[START OF DATA PROVIDED]

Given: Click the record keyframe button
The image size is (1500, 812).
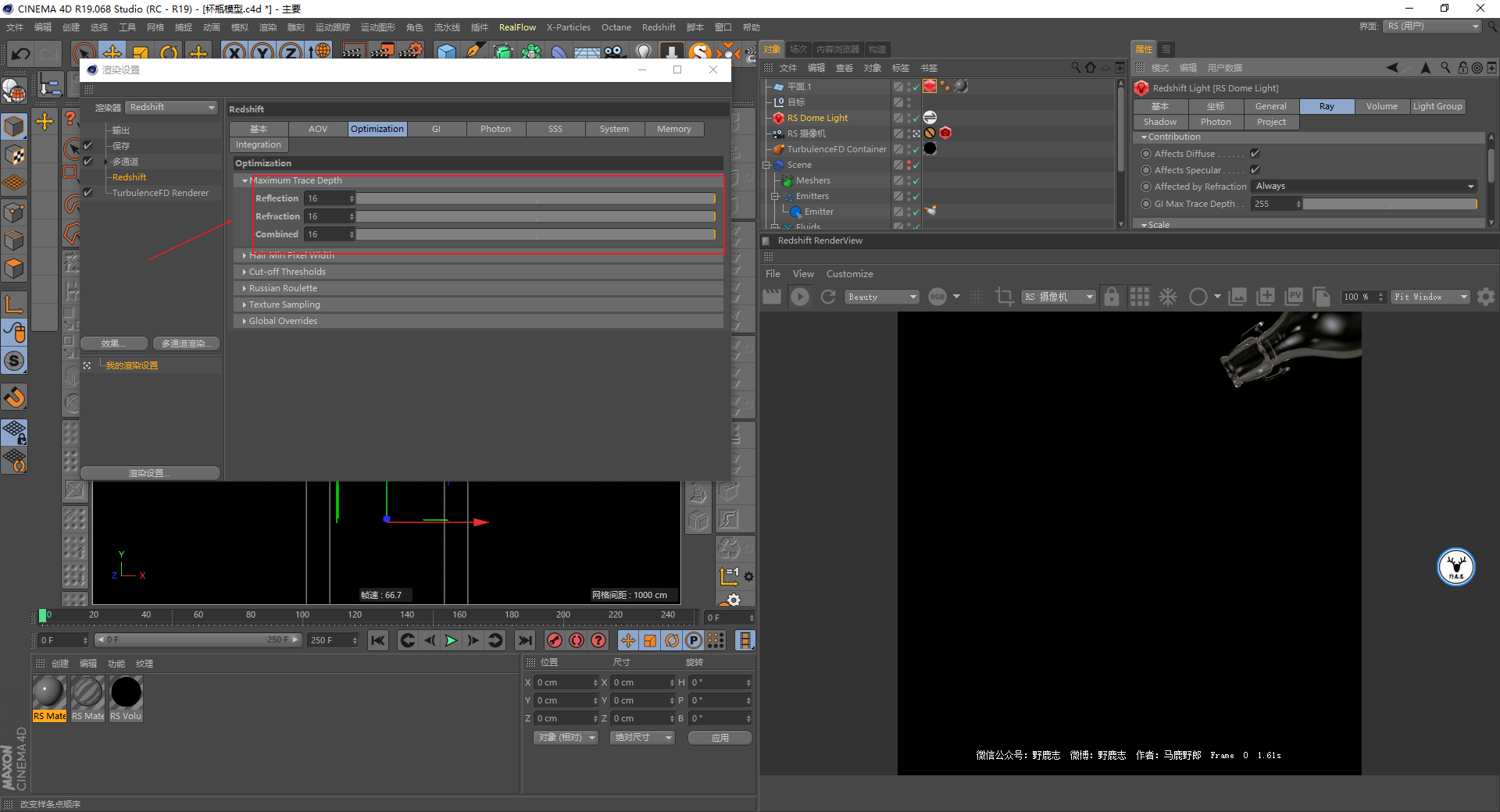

[END OF DATA PROVIDED]
[START OF DATA PROVIDED]

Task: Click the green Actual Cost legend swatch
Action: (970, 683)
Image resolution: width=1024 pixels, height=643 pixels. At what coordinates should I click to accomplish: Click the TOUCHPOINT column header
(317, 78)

[END OF DATA PROVIDED]

--- WORK INSTRUCTIONS ---
Quote the material word for word, starting at the line containing "Given: Click the record keyframe button" and ending at the line containing "The image size is (1500, 812).".

--- WRITTEN REPLY ---
Given: Click the record keyframe button
The image size is (1500, 812).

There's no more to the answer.